第2章
衛寧瑤似是怕極了,不停東張西望,顫顫巍巍地喊著:「寶兒,寶兒,求你開開門,救救我……」
萬籟俱寂,她的聲音在空蕩的大街上顯得格外清晰。我的手搭在房門上,心跳如雷,遲遲沒有開啟門扉。
我本以為自己早就釋然了,然而如今再見衛寧瑤,回憶驟然如潮水湧上心頭,壓得我喘不過氣。
依舊是一人在屋內,一人在屋外,只不過哭的人變成了她。
她很快脫了力,順著門一點點跪了下來,斷斷續續地抽泣著,像極了快要斷氣的貓崽子。
我終於忍不住開啟了門,居高臨下地看著她,喉間哽著千言萬語,卻一句都說不出口,只默默讓出了一條路,示意她進屋。

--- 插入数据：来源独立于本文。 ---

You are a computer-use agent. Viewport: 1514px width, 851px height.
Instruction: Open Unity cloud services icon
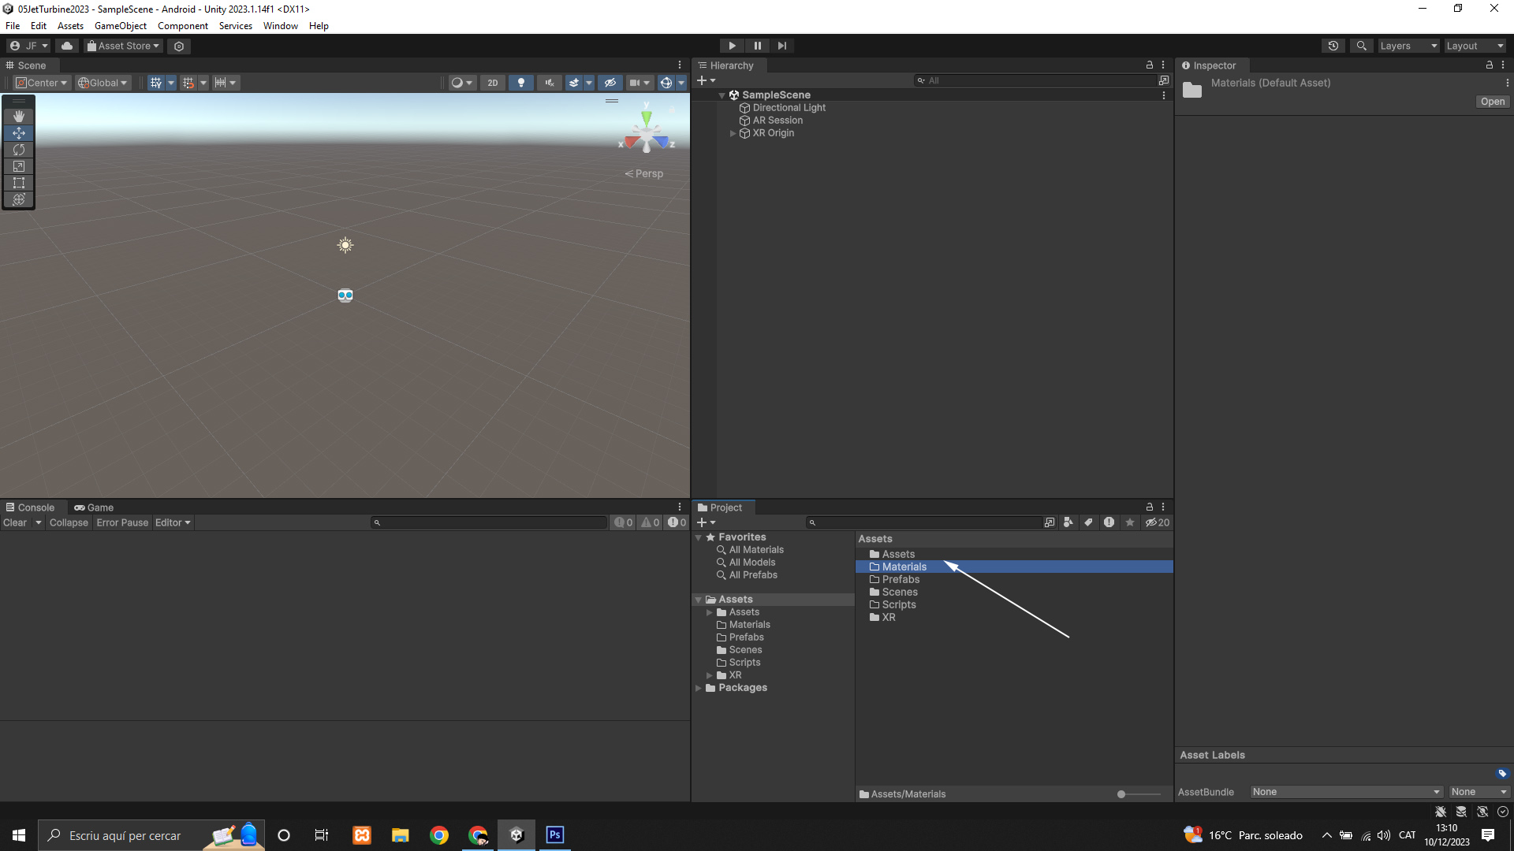click(x=67, y=46)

燭光昏暗,我與她對坐桌前。她仍在發抖,抓著包裹的手用力到指節泛白。良久後,她突然掩面失聲痛哭,語無倫次地說:
「寶兒,我被休了,他們都要我死……」
我從她破碎的話語中拼湊出了原委。
在我離府後的第二年,她如願嫁給了梁二公子為妻,還帶上了身邊的丫鬟碧桃當陪嫁。
然而,沒多久,碧桃就爬上了梁二公子的床,還有了身孕。衛寧瑤再氣惱,也根本擋不住碧桃母憑子貴,一步步被抬成了妾室。
於是她迫切地想要個孩子,喝了一碗又一碗的苦藥湯子,軟硬兼施地想讓梁二公子多留在她的房裡。
可她的肚子遲遲沒有動靜。
時日一長,梁二公子到底厭倦了她,揭下了謙謙君子的假面,露出了貪色薄情的真面目。一個又一個新人進了府,個個有姿色有手段,哄得梁公子心花怒放,將正妻拋之腦後。
更雪上加霜的是,她的婆母也愈發看不上她。一是她無所出,二是她性子軟弱,鎮不了後宅。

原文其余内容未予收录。